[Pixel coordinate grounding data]
*** Block opens ***

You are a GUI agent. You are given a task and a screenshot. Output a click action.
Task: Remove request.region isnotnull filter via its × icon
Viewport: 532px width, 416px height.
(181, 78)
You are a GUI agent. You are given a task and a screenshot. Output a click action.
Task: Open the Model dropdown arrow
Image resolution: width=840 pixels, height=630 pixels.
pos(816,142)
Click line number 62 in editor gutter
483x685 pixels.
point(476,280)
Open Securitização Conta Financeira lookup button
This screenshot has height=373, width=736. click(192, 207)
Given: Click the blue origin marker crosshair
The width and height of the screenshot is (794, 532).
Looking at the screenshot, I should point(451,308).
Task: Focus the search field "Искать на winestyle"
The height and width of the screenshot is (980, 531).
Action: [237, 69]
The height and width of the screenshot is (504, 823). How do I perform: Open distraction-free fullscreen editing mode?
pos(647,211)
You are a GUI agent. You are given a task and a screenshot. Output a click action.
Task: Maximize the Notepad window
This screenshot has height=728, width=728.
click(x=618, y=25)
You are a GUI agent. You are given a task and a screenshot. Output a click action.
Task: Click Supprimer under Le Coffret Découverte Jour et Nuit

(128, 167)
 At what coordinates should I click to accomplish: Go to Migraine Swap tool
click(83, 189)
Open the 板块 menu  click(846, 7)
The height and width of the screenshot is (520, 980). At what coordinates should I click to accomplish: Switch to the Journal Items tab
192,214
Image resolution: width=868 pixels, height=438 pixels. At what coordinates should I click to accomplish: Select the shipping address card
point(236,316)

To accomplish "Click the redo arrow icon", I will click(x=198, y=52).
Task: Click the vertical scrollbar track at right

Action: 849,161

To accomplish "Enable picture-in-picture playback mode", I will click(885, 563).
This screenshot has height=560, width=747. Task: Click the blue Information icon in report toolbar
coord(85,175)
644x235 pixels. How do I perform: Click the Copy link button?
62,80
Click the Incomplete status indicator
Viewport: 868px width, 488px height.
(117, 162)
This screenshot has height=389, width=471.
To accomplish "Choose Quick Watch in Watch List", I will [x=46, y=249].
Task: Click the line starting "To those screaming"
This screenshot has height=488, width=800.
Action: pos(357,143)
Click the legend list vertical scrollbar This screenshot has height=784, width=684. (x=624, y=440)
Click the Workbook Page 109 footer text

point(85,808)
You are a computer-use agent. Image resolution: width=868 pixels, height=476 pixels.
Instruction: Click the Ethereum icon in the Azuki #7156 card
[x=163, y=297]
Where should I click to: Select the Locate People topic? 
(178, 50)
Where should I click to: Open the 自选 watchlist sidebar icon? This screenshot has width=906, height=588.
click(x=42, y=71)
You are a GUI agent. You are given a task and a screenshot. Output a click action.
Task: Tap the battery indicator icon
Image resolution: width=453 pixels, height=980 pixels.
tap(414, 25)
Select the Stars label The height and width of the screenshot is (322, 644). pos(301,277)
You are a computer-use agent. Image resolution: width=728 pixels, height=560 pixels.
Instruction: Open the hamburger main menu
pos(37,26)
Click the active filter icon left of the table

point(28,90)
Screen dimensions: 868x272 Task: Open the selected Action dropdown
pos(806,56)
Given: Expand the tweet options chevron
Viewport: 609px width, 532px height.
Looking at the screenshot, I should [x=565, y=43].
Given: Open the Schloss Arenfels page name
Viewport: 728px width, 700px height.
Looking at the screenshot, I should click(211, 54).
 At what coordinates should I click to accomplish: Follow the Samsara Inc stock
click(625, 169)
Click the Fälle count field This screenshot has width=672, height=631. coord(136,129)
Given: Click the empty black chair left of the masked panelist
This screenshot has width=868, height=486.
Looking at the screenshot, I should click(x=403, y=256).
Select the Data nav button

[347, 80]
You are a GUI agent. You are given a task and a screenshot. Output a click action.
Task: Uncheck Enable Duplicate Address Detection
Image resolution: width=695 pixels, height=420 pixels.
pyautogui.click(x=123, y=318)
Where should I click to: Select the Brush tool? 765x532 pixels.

*** Block closes ***

Which lines in the data above hold the string "computer"? Show each one.

You are a computer-use agent. Image resolution: width=868 pixels, height=476 pixels.
You are a computer-use agent. Image resolution: width=728 pixels, height=560 pixels.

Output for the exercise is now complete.